A Dataset for Evaluating ASR on Specialized Vocabulary

Proceedings of the Fifteenth Language Resources and Evaluation Conference (LREC 2026)

Abstract

Evaluating the ability of Automatic Speech Recognition (ASR) models to transcribe specialized vocabulary remains a persistent challenge, as standard datasets predominantly feature common words and thus obscure weaknesses on rare or out-of-vocabulary (OOV) terms. To address this limitation, we introduce a linguistically curated bilingual dataset (English and Portuguese) comprising 13,846 utterances (18.7 hours) distributed across synthetic and literature-derived subsets, with OOV rates reaching up to 100%. We further propose a diagnostic evaluation framework that partitions recognition performance into Biased Word Error Rate (B-WER), targeting domain-specific jargon, and Unbiased Word Error Rate (U-WER), focusing on general vocabulary. Baseline evaluations using Whisper models (medium, large-v3, and large-v3-turbo) confirm the necessity of this framework.
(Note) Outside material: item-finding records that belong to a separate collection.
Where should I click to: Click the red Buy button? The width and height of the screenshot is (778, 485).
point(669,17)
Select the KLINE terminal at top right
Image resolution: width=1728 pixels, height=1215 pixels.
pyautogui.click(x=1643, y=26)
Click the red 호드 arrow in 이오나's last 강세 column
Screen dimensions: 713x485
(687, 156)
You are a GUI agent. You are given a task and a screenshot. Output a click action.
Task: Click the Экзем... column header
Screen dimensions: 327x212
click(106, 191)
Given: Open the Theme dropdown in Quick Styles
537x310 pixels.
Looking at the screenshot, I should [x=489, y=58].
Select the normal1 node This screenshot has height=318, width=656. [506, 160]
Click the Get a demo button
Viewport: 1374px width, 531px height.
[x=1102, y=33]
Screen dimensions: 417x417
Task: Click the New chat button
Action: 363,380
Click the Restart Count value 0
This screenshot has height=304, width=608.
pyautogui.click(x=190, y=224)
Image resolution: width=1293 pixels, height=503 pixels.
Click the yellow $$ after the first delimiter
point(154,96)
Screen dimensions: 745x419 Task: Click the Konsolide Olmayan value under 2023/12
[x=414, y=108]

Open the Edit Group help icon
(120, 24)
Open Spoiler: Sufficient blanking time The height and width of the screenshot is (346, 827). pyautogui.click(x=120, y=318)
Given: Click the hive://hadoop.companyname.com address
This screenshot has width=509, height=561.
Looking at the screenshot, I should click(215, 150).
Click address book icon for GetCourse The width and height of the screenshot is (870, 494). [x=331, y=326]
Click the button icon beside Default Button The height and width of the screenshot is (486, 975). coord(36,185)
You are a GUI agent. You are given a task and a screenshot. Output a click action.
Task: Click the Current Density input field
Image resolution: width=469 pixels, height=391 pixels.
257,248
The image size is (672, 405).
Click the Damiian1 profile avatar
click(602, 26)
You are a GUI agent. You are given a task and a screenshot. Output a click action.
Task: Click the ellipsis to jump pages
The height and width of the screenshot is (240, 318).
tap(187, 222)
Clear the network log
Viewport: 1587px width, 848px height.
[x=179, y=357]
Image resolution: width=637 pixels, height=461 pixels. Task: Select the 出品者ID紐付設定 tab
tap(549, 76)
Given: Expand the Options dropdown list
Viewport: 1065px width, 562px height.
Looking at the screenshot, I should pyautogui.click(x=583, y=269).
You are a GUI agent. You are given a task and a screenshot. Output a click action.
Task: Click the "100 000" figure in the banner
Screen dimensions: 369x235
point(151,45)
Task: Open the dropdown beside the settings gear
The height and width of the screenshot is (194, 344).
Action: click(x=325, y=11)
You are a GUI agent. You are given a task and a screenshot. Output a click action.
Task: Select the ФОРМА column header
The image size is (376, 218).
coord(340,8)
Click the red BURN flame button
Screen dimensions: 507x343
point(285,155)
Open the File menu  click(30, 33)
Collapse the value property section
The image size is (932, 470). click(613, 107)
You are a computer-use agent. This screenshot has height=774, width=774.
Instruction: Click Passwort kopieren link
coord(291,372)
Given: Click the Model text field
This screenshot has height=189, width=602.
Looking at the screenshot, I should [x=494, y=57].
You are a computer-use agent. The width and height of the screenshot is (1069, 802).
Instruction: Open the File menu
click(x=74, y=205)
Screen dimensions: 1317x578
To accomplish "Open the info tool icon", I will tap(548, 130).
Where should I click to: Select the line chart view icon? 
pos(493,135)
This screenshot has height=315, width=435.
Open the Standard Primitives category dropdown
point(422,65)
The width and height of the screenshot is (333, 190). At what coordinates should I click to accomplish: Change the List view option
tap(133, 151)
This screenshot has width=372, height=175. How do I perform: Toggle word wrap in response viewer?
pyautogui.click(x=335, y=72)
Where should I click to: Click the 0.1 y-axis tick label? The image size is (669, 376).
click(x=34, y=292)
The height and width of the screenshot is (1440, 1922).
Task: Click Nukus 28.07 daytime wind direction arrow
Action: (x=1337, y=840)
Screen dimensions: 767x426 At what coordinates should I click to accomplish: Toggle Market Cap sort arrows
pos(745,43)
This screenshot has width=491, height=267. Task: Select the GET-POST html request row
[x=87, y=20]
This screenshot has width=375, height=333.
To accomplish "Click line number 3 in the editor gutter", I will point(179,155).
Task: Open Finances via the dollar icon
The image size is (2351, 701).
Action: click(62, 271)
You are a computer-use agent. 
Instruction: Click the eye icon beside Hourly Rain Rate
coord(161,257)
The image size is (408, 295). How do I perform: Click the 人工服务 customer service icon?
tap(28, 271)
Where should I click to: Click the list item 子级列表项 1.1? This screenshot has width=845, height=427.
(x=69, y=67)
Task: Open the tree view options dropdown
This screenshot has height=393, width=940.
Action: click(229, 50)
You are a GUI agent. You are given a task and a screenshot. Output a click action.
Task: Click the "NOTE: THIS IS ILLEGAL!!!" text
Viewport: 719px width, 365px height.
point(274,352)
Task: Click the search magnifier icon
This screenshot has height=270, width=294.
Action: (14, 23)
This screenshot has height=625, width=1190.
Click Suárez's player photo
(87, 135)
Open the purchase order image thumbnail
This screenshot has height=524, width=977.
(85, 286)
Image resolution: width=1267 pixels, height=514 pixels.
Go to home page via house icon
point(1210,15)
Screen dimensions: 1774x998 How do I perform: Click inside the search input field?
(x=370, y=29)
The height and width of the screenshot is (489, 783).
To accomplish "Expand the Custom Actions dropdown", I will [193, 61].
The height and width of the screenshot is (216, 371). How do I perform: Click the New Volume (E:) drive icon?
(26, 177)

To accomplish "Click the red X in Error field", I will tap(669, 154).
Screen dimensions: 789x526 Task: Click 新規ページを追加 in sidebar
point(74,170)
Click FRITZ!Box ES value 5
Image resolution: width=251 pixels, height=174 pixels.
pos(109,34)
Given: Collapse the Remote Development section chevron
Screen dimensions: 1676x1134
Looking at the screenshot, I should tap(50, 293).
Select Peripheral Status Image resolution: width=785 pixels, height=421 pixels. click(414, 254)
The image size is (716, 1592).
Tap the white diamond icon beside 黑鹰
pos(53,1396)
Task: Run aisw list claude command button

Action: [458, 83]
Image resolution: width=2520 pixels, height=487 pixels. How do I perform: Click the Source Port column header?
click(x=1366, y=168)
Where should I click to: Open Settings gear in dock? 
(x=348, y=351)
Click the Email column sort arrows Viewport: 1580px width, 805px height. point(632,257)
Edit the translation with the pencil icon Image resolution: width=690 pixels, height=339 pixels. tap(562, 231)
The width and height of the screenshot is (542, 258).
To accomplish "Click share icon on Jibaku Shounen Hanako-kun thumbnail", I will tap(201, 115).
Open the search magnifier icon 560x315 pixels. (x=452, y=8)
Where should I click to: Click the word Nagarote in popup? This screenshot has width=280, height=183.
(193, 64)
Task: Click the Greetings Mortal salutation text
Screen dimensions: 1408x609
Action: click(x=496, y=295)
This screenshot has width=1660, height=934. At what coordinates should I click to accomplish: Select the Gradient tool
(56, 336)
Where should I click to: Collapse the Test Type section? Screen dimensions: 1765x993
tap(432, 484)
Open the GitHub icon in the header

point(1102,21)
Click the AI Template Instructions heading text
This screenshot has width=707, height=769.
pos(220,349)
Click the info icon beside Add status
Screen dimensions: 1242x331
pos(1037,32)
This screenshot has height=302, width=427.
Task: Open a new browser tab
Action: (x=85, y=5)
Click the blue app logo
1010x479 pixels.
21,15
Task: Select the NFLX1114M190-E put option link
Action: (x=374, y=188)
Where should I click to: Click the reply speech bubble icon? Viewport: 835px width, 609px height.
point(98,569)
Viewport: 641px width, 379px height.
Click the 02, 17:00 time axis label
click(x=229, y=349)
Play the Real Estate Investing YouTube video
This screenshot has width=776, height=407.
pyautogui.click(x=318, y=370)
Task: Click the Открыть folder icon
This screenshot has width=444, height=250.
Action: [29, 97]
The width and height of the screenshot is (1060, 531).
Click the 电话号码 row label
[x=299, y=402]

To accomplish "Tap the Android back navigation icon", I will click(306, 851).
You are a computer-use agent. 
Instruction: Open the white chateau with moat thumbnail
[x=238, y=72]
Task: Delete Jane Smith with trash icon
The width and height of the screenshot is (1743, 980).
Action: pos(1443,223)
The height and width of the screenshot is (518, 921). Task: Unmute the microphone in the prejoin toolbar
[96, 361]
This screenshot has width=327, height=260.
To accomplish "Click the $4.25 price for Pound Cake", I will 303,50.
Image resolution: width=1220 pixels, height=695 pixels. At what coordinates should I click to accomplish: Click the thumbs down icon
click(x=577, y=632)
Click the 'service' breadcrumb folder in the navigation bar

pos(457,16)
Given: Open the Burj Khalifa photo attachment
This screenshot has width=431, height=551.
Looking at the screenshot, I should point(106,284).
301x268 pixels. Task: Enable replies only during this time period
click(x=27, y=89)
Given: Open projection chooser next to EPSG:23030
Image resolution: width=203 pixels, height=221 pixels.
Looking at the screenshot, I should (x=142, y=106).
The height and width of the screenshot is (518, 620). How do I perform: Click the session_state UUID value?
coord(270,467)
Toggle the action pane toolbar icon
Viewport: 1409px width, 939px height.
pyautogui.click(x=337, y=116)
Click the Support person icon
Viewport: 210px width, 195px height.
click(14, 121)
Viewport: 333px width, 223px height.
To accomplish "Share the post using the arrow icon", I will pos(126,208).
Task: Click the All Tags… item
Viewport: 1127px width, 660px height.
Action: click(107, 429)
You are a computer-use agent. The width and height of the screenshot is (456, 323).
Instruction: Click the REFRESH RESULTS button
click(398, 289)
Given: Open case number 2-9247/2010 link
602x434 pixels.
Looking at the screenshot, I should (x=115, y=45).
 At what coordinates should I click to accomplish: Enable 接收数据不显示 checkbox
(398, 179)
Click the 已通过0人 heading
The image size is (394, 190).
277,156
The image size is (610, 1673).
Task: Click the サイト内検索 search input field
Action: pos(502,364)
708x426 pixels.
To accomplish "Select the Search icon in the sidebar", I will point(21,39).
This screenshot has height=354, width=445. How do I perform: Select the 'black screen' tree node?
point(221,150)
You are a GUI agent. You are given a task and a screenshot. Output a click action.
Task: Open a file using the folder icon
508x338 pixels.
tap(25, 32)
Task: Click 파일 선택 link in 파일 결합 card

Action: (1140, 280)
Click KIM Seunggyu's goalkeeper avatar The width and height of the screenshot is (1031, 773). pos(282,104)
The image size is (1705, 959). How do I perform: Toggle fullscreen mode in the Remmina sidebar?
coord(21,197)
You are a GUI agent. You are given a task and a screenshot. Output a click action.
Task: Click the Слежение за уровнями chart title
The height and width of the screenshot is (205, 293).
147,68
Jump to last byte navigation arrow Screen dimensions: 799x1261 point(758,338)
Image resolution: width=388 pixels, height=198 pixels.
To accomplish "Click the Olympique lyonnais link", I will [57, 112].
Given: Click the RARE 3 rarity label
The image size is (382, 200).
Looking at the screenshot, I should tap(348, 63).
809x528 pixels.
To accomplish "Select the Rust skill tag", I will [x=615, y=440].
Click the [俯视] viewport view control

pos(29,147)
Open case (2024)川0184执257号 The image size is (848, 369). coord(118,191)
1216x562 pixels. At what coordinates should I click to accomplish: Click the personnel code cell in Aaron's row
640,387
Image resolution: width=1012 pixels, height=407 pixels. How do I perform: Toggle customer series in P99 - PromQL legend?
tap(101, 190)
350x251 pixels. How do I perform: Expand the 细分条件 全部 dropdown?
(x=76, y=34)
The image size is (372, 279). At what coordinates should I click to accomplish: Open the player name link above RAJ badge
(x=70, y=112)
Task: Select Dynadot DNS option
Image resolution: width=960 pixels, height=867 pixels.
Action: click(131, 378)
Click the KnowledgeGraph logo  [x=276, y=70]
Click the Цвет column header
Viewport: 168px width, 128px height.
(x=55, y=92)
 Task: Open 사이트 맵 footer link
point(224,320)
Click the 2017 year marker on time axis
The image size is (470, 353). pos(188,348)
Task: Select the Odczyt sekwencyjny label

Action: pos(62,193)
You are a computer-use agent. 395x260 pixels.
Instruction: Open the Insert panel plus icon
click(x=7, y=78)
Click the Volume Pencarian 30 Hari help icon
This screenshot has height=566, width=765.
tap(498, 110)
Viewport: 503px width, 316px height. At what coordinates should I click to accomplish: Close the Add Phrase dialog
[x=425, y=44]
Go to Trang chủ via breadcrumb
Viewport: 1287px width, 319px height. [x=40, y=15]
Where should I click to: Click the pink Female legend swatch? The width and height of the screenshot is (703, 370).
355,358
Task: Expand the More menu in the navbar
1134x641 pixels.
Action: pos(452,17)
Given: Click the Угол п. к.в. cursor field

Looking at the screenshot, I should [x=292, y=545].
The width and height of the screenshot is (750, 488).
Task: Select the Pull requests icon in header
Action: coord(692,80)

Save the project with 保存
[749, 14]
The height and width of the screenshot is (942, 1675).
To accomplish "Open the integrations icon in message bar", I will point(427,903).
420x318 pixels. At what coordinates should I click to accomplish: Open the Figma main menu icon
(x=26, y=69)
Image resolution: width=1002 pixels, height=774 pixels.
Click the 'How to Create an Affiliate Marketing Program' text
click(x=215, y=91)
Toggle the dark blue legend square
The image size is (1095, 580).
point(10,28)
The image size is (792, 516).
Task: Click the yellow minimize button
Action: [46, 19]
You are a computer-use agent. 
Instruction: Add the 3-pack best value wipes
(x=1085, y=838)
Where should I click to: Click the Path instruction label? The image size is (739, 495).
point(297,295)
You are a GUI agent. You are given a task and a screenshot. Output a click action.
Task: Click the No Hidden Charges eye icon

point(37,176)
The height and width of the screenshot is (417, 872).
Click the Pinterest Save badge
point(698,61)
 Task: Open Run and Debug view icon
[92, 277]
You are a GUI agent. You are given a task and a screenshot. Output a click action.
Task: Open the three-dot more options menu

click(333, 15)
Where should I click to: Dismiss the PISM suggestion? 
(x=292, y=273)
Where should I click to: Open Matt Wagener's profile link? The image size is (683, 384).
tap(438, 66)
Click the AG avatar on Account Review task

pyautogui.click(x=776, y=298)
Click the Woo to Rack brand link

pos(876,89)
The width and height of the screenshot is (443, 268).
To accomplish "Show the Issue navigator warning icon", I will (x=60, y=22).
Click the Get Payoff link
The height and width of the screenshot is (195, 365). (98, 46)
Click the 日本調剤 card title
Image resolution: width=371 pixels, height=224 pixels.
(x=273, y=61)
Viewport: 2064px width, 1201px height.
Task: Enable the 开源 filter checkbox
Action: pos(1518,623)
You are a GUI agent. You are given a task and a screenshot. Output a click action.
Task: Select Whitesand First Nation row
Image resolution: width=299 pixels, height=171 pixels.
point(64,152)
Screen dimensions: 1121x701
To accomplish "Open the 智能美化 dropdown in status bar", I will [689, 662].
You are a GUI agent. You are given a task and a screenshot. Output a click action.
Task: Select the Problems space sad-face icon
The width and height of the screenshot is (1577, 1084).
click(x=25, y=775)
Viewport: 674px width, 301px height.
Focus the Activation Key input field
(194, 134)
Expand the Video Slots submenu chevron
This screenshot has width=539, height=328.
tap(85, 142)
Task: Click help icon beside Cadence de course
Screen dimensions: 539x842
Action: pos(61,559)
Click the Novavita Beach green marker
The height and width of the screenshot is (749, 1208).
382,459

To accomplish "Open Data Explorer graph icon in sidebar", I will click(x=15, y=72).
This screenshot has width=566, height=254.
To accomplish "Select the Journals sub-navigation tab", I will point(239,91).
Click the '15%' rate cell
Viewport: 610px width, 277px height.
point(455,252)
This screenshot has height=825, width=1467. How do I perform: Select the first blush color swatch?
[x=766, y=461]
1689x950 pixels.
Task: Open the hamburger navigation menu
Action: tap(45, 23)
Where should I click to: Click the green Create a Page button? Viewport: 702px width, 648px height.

On the most challenging datasets, B-WER reaches 0.88–0.90, whereas U-WER remains as low as 0.06–0.19, demonstrating that conventional WER masks critical failure modes in jargon recognition. Additionally, an oracle upper bound experiment shows that providing correct jargon via prompting reduces B-WER by 0.50–0.70 absolute, quantifying the considerable potential for contextual biasing. We release the datasets and evaluation scripts as a reproducible benchmark to foster research on domain-aware contextual biasing and OOV handling in ASR systems.